AI has dreamt up a blizzard of new proteins. Do any of them actually work? from Nature
1,800 words, or about 8 minutes

Hot on the heels of half a Nobel prize being awarded to Demis Hassabis and John Jumper for their work on AlphaFold2, a tool that predicts protein structures from their chemical compositions, comes this story from Nature probing how that tool is actually being used. The understanding and design of proteins has been made far more accessible in recent years through the development of AI tools like the ones created by Hassabis and Jumper, and in theory that might lead to an explosion in innovation that allows labs to identify and test new proteins much faster. What has happened instead has been the design of hundreds or thousands of potential new proteins for some applications, each of which must be assessed for potential utility — a time-consuming task researchers were not prepared for. It’s not exactly one step forward and two back, but it is a reminder that so-called game-changing tools can bring their own complexities to the process of innovation.
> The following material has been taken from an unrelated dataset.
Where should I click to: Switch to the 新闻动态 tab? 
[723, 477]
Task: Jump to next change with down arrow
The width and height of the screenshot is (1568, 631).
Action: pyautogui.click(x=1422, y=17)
The weeds are winning, from MIT Technology Review
2,800 words, or about 11 minutes

According to the International Herbicide-Resistant Weed Database, there are now 273 species of herbicide-resistant weeds. And some of them are, quite literally, a huge problem for farmers. One particularly pernicious species, Palmer amaranth, grows as much as two inches per day to a height of eight feet, and can take over entire fields, reducing crop yield to zero in some cases. This article from MIT Technology Review explains that the path forward will have to be multi-pronged. While there is potential to use genetically targeted weed killers that affect only specific plants, there are other technological solutions available too: sterilization of pollen in plants to halt their spread, drone-informed targeted herbicide spraying and AI-powered robots that spot weeds and zap them with lasers. The problem is that these approaches are currently expensive, forcing farmers to think long-term to justify the investment. The alternative is a spraying weed killer every year, which exacerbates the problem over time. 

Why Is It So Hard to Go Back to the Moon? From Scientific American
3,400 words, or about 14 minutes

It's been more than 50 years since humans set foot on the Moon. That could soon change: NASA’s Artemis II mission, scheduled for 2025, will send astronauts around it, with future missions planned to actually land on the surface. Why has it taken so long? This story digs into the many factors at play: funding for NASA is dramatically lower than it used to be, making annual budget for the missions tighter; safety standards have improved, meaning engineers must work harder to simulate possible scenarios and perform more tests; technologies have become more complex, making manufacturing and design more difficult; and we’re no longer in a Cold War-fueled space race, so there is less urgency. All told, it’s a combination of factors that have dramatically slowed NASA down. And, as the article points out, other public and government infrastructure projects around the U.S., from refurbishing subways to the construction of aircraft carriers, face many of the same problems.